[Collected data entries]
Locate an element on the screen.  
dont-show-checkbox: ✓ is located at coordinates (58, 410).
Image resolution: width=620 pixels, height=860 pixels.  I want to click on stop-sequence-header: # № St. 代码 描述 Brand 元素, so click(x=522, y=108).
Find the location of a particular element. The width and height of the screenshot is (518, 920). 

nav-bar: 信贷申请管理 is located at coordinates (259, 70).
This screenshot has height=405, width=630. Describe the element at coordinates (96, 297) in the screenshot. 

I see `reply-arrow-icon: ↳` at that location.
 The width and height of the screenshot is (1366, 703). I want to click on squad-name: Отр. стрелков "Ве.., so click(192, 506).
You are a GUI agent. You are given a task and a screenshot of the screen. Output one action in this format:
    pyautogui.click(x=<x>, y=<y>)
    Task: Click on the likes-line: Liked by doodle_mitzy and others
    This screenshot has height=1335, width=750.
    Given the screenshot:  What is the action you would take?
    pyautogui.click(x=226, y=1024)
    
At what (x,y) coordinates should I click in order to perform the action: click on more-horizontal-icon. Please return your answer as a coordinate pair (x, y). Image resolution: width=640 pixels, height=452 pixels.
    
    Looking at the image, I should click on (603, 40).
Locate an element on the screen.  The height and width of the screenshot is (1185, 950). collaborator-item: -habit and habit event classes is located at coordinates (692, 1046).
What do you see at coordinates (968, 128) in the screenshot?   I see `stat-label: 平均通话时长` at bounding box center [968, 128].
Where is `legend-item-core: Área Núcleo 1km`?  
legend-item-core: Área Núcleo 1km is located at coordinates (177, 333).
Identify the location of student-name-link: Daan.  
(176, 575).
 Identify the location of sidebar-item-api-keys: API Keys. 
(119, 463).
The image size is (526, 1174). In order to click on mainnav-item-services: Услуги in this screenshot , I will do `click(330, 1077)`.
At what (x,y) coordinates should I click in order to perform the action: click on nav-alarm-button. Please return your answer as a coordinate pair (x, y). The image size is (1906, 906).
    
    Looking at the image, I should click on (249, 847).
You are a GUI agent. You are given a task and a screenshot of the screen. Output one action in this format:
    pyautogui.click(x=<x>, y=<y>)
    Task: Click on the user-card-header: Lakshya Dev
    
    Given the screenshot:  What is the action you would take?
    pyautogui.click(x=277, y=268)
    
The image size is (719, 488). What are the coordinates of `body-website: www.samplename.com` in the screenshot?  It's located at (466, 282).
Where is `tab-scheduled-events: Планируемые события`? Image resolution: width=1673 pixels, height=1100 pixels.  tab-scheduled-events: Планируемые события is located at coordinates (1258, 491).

Work required:
Reproduce every row above word for word, in the same order.

Result of this task:
Locate an element on the screen.  
dont-show-checkbox: ✓ is located at coordinates (58, 410).
Image resolution: width=620 pixels, height=860 pixels.  I want to click on stop-sequence-header: # № St. 代码 描述 Brand 元素, so click(x=522, y=108).
Find the location of a particular element. The width and height of the screenshot is (518, 920). 

nav-bar: 信贷申请管理 is located at coordinates (259, 70).
This screenshot has height=405, width=630. Describe the element at coordinates (96, 297) in the screenshot. 

I see `reply-arrow-icon: ↳` at that location.
 The width and height of the screenshot is (1366, 703). I want to click on squad-name: Отр. стрелков "Ве.., so click(192, 506).
You are a GUI agent. You are given a task and a screenshot of the screen. Output one action in this format:
    pyautogui.click(x=<x>, y=<y>)
    Task: Click on the likes-line: Liked by doodle_mitzy and others
    This screenshot has height=1335, width=750.
    Given the screenshot:  What is the action you would take?
    pyautogui.click(x=226, y=1024)
    
At what (x,y) coordinates should I click in order to perform the action: click on more-horizontal-icon. Please return your answer as a coordinate pair (x, y). Image resolution: width=640 pixels, height=452 pixels.
    
    Looking at the image, I should click on (603, 40).
Locate an element on the screen.  The height and width of the screenshot is (1185, 950). collaborator-item: -habit and habit event classes is located at coordinates (692, 1046).
What do you see at coordinates (968, 128) in the screenshot?   I see `stat-label: 平均通话时长` at bounding box center [968, 128].
Where is `legend-item-core: Área Núcleo 1km`?  
legend-item-core: Área Núcleo 1km is located at coordinates (177, 333).
Identify the location of student-name-link: Daan.  
(176, 575).
 Identify the location of sidebar-item-api-keys: API Keys. 
(119, 463).
The image size is (526, 1174). In order to click on mainnav-item-services: Услуги in this screenshot , I will do `click(330, 1077)`.
At what (x,y) coordinates should I click in order to perform the action: click on nav-alarm-button. Please return your answer as a coordinate pair (x, y). The image size is (1906, 906).
    
    Looking at the image, I should click on (249, 847).
You are a GUI agent. You are given a task and a screenshot of the screen. Output one action in this format:
    pyautogui.click(x=<x>, y=<y>)
    Task: Click on the user-card-header: Lakshya Dev
    
    Given the screenshot:  What is the action you would take?
    pyautogui.click(x=277, y=268)
    
The image size is (719, 488). What are the coordinates of `body-website: www.samplename.com` in the screenshot?  It's located at (466, 282).
Where is `tab-scheduled-events: Планируемые события`? Image resolution: width=1673 pixels, height=1100 pixels.  tab-scheduled-events: Планируемые события is located at coordinates (1258, 491).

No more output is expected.